Power dynamics come into play a lot on this record, in more ways than one. ‘Snakes and Ladders’, for example, delves into dependence and pressure. But while on the surface the track could be about a particularly toxic dynamic between people, that wasn’t the intention at all.
Jenny nods. “Also the deceit element, of snakes.”
“It’s a lot about having to buy into consumerism and brainwashing,” says Rosa.
“Also the suffering involved, and the problems people have in the world as a result of it,” Jenny adds.
“And the effect on the environment as well,” says Rosa.
It’s clearly something they feel passionately about. They lean into the table, trading off sentences in one continuous shared thought.
“I have to stop myself sometimes because it gets me so down and angry,” says Jenny.
“It gets to the point where there’s only so much you can do about it,” Rosa agrees.
“That’s what the song’s about. Having to contribute to something that goes against your morals. It’s a mindfuck,” says Rosa.
“Yeah!” they say in unison.
“I think a lot of the songs are at least partially about it,” Jenny says.
“It’s quite a trend in our lives,” Rosa smiles.
“It’s something that affects us and people who we’re close to a lot,” says Jenny.
“And so many other people,” Rosa adds.
‘Ava’ is a touching tune, lilting and softer than the rest of the album. Despite being the stylistic outlier on the record, though, it is also one of the clearest examples of what the album is truly about. At its heart, ‘I’m All Ears’ is an extended riff on friendship.
“A lot of the tracks, most of them are about platonic relationships. Or even the platonic relationship that you have with someone you’re going out with. Things should be based on friendship anyway,” Jenny says.
“I felt that because we were travelling and doing things with the band that I didn’t have enough time to spend with my friends, and I felt like they were all doing things together that I couldn’t be a part of,” she says.
She pauses for a moment. “It’s hard when you miss people.”
“It’s hard when our lives are so separate to all of our friends’ lives, and that makes it isolating in a way,” Rosa agrees.
“That’s why I like going back to Norwich, hanging out with people and going to their gigs; it makes me feel more normal,” says Jenny.
With ‘I’m All Ears’, Let’s Eat Grandma are getting their balance in a new, adult world. Maybe true ‘normality’ – whatever that might be – is fleeting at the moment, but Rosa and Jenny are establishing their own baseline.
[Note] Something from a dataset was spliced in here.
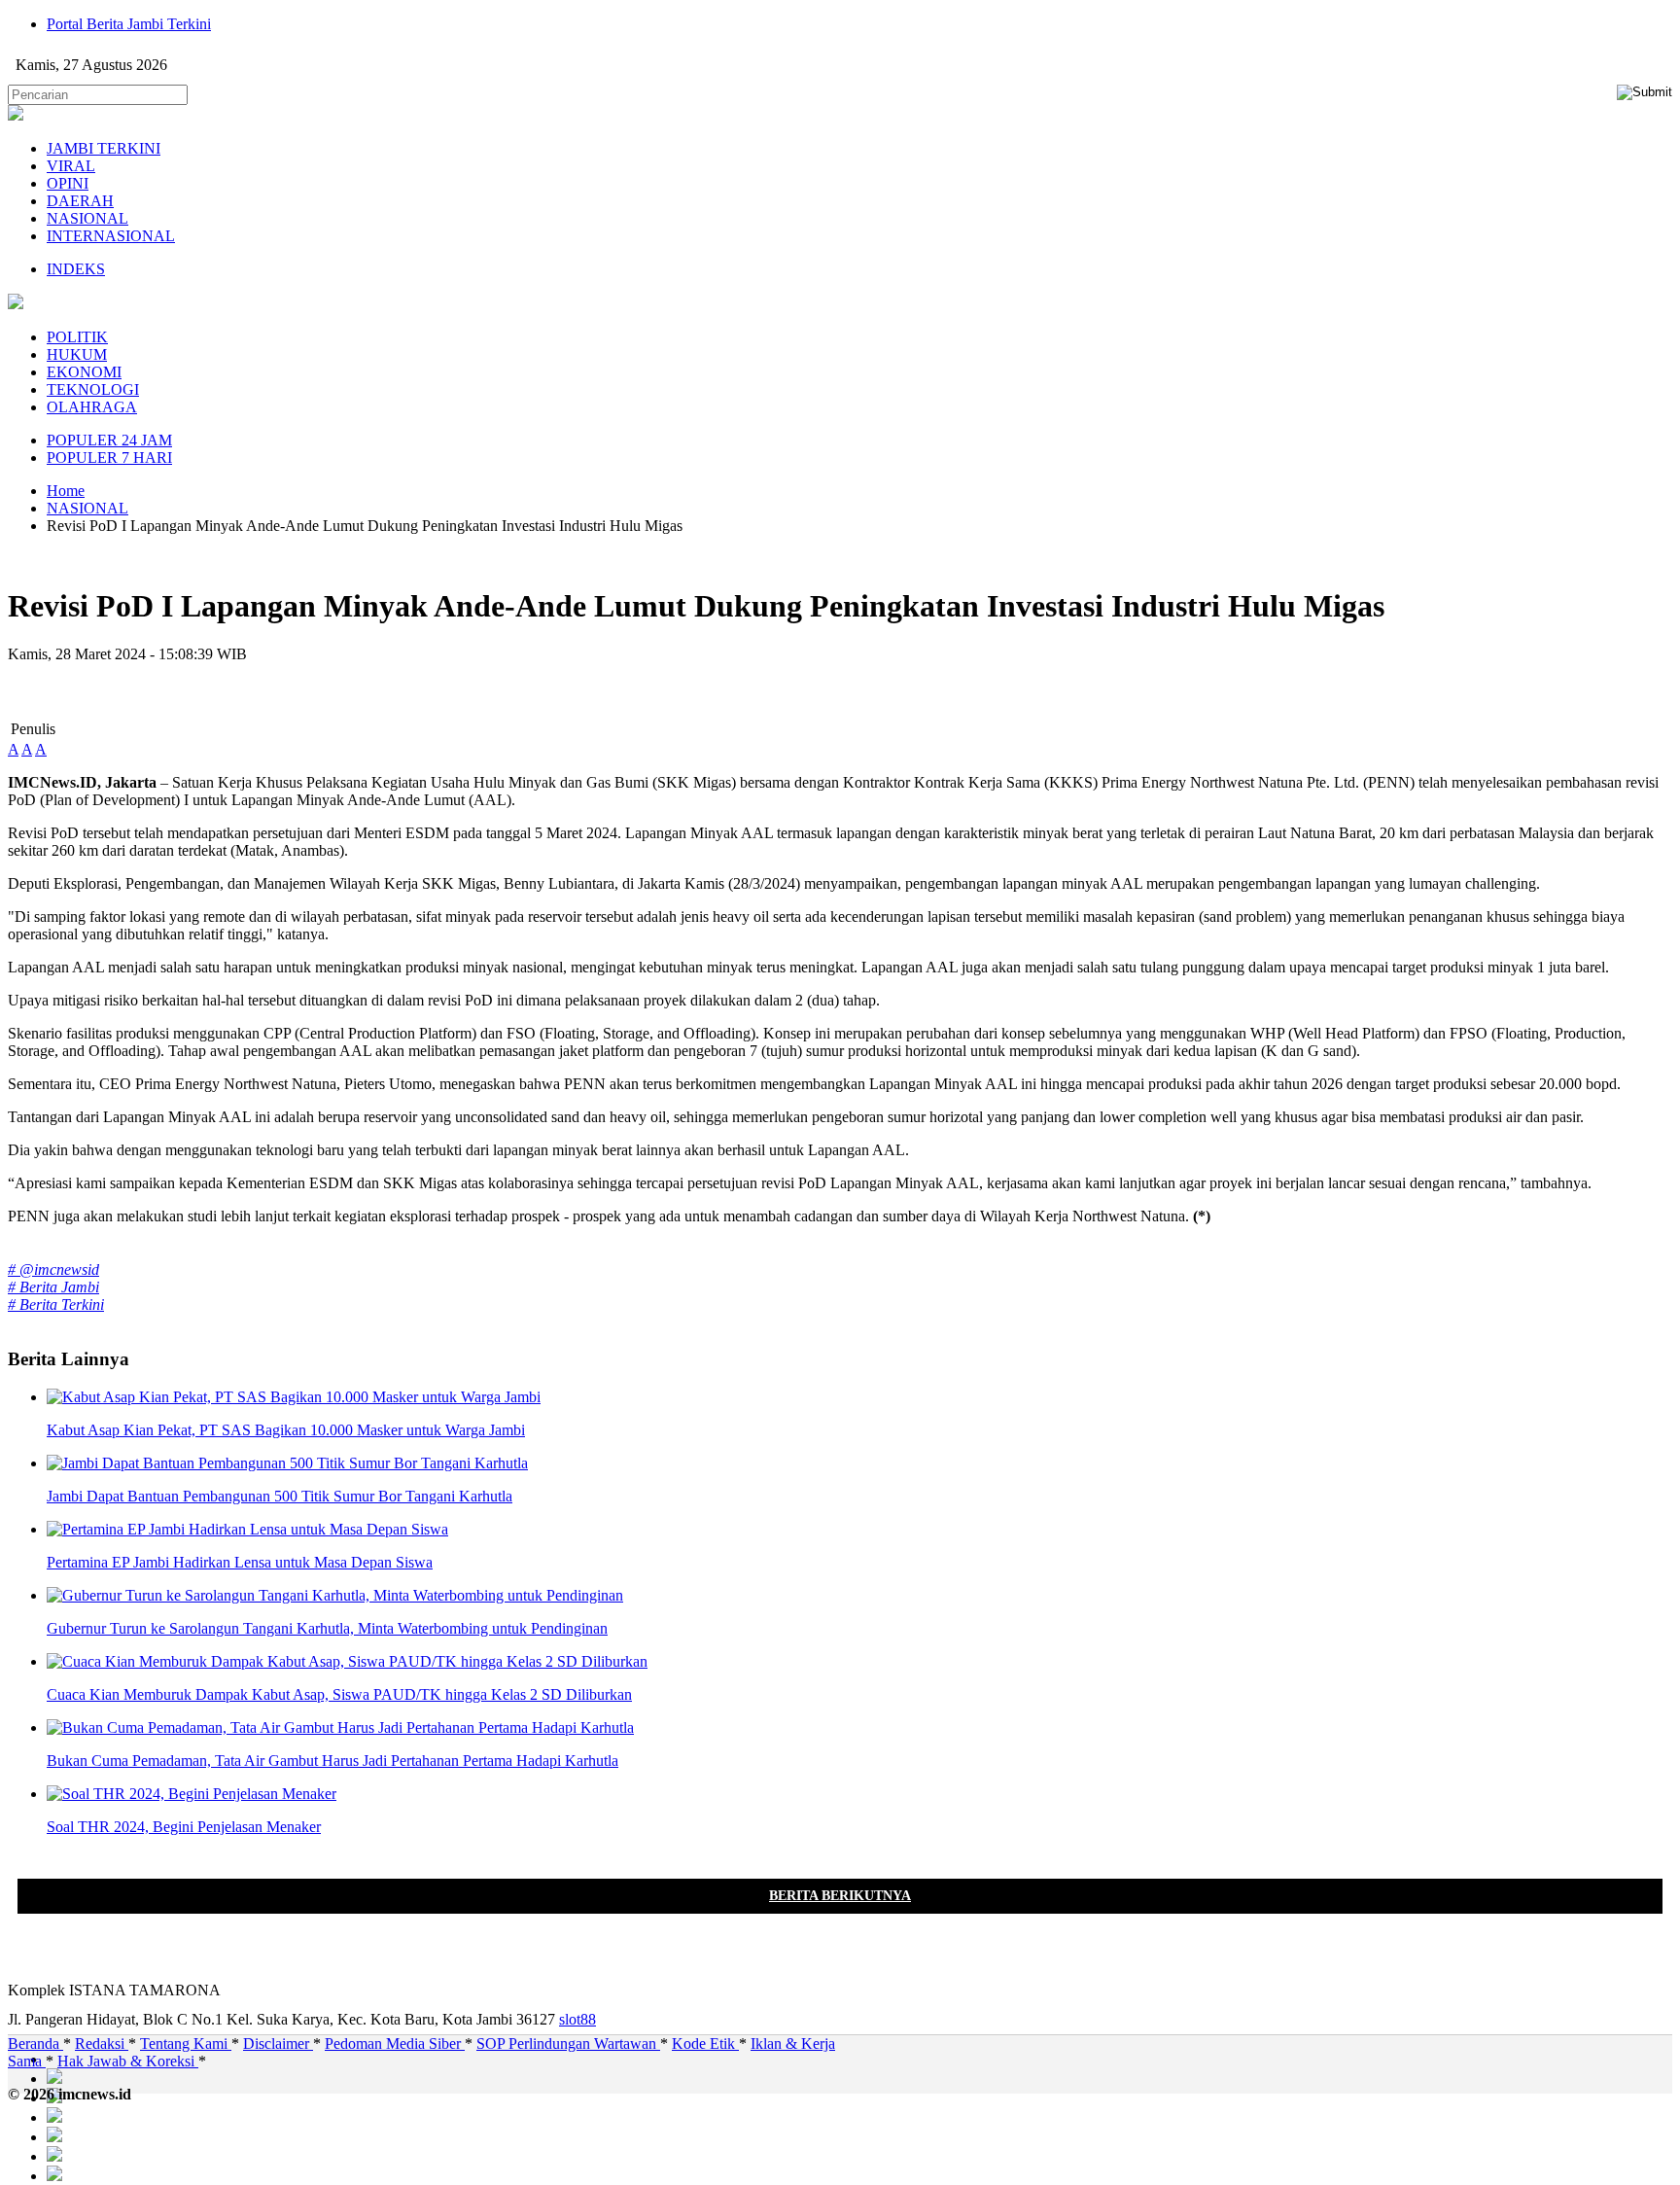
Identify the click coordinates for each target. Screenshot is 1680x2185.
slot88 (577, 2019)
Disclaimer (278, 2043)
Besides, it doesn’t seem like they’d have it any other way.
“I’m just enjoying being at home most of the time at the moment, so that’s why I’m like this, but if I was there all the time I’d be like, ‘I am going fucking mental, somebody let me leave now!'” Jenny laughs.
If they mean to go on like this, then all the better for us.
Let’s Eat Grandma’s album ‘I’m All Ears’ is out 29th June.